No potential conflict of interest was reported by the authors.

References

  • Iannuzzi MC, Rybicki BA, Teirstein AS. Sarcoidosis. N Engl J Med. 2007;357(21):2153–2165.
  • Falk S, Kratzsch J, Paschke R, et al. Hypercalcemia as a result of sarcoidosis with normal serum concentrations of vitamin D. Med Sci Monit. 2007 Nov;13(11):CS133–136.
  • Mehrotra P, Muller M, Higgins B, et al. An unusual cause of widespread lytic bone lesions caused by sarcoidosis.. Journal of Radiology Case reports. 2011;5(9):1–7.
  • Zeimer HJ, Greenaway TM, Slavin J, et al. Parathyroid-hormone-related protein in sarcoidosis.. Am J Pathol. 1998 Jan;152(1):17–21.
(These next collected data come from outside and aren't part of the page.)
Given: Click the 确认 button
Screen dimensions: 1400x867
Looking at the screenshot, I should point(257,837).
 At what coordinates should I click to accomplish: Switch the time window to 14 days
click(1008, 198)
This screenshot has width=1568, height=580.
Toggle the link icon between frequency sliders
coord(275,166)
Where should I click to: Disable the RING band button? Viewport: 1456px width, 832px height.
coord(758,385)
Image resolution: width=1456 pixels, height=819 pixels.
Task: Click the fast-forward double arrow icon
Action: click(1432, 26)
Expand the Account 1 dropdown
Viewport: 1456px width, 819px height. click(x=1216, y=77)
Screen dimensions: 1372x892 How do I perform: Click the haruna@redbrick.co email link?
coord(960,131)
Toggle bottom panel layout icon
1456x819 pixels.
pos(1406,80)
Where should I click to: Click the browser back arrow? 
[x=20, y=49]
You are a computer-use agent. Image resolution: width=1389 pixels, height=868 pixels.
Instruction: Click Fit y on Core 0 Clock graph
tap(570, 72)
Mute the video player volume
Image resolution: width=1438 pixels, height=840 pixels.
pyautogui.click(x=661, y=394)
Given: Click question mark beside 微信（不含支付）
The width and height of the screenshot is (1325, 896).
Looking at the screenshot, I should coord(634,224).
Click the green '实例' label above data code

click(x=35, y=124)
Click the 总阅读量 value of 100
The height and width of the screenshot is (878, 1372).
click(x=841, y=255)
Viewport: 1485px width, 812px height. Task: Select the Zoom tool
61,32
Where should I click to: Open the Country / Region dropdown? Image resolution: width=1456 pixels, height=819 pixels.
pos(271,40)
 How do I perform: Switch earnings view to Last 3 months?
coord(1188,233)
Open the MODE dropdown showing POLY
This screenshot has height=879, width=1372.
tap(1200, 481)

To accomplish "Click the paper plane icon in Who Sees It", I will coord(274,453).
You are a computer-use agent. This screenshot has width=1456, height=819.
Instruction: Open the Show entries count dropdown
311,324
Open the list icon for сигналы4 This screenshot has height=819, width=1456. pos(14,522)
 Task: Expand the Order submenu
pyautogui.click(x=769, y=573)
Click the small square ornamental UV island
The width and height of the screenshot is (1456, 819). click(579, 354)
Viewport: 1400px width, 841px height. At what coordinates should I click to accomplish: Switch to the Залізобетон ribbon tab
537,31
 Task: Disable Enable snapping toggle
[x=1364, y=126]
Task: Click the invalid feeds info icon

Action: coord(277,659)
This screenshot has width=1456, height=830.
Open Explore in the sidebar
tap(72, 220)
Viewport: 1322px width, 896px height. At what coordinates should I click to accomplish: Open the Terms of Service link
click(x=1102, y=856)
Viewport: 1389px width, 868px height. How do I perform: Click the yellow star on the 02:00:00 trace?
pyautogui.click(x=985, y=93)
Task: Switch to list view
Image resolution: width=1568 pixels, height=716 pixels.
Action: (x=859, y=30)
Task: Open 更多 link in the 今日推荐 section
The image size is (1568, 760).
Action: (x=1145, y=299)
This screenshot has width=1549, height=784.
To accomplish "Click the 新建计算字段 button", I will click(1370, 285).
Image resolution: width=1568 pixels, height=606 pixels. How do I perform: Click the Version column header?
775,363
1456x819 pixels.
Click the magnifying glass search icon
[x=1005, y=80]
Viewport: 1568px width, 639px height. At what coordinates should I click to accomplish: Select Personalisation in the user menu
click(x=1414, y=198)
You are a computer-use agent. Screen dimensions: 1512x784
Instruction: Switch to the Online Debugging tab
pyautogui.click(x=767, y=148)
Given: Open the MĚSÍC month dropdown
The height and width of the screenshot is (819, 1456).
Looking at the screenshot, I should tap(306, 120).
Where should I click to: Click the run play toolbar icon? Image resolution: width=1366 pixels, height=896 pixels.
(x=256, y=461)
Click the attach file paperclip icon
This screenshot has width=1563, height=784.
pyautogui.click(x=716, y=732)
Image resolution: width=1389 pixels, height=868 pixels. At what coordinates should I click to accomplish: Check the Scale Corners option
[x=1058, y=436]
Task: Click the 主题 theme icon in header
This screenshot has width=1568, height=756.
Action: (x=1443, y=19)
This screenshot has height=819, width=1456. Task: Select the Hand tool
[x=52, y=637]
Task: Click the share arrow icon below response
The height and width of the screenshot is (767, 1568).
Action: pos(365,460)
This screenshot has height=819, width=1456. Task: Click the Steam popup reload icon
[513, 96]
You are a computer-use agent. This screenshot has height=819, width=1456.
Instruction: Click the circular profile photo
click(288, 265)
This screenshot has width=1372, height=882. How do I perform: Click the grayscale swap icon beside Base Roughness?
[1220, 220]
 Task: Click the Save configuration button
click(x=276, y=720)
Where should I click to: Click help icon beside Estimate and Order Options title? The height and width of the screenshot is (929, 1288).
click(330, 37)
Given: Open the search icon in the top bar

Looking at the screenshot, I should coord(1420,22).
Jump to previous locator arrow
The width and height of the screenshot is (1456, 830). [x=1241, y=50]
  • van Raalte DH, Goorden SM, Kemper EA, et al. Sarcoidosis-related hypercalcaemia due to production of parathyroid hormone-related peptide. BMJ Case Rep. 2015 Jul(2015):bcr2015210189
  • Huggins JT, Doelken P, Sahn SA, et al. Pleural effusions in a series of 181 outpatients with sarcoidosis. Chest. 2006 Jun;129(6):1599–1604.
  • Nicholls AJ, Friend JAR, Legge JS. Sarcoid pleural effusion: three cases and review of the literature.. Thorax. 1980;35(4):277–281.
  • Sharma D, Rubenfeld J. Pleural Effusion: an Unusual Complication of Sarcoidosis. Chest. 2014;145(3):269A.